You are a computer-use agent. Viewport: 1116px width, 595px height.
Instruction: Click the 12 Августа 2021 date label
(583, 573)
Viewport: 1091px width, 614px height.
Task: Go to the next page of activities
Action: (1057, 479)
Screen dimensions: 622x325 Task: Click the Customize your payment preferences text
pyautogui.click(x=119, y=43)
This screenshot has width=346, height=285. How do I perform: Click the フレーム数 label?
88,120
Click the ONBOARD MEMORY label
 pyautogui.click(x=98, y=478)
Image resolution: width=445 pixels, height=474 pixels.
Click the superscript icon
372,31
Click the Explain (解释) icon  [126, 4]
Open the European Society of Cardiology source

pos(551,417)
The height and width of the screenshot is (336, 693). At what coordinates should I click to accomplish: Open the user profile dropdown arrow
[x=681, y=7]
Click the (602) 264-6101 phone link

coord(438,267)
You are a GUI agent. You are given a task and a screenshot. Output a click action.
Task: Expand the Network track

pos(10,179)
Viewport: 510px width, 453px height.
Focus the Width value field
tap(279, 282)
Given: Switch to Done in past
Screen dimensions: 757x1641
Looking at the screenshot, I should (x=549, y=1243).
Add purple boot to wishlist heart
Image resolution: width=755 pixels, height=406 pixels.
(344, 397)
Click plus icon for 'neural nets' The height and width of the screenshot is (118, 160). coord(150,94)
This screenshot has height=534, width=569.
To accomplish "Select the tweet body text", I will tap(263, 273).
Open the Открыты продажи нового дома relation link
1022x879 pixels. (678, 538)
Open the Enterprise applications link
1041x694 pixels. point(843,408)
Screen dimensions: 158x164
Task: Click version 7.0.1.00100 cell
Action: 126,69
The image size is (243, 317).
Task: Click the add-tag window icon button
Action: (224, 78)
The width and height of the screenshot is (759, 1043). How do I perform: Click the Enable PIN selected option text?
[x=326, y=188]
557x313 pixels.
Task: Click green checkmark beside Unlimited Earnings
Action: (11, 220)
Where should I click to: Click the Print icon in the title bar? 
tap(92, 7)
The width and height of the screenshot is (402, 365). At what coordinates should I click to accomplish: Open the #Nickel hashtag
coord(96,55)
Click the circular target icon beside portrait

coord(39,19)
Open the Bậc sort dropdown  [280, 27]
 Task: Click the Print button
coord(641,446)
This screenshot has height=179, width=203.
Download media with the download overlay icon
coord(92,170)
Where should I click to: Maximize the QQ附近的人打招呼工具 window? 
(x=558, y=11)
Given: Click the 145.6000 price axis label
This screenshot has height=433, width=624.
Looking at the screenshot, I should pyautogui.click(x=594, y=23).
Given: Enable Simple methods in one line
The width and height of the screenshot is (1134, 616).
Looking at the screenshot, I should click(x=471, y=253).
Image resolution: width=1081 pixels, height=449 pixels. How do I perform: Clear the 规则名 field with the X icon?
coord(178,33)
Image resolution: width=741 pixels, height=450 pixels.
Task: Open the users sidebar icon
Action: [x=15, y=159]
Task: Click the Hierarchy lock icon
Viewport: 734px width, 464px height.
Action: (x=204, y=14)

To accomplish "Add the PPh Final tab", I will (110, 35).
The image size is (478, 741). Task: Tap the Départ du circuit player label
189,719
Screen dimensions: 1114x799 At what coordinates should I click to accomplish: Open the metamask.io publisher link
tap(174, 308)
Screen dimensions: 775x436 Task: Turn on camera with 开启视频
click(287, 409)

- - - - - - -

→ **What needs to be done**
Once a line of the records is found to contain "agent", copy it out.

→ **Result of this exercise**
You are a computer-use agent. Viewport: 1116px width, 595px height.
You are a GUI agent. You are given a task and a screenshot. Output a click action.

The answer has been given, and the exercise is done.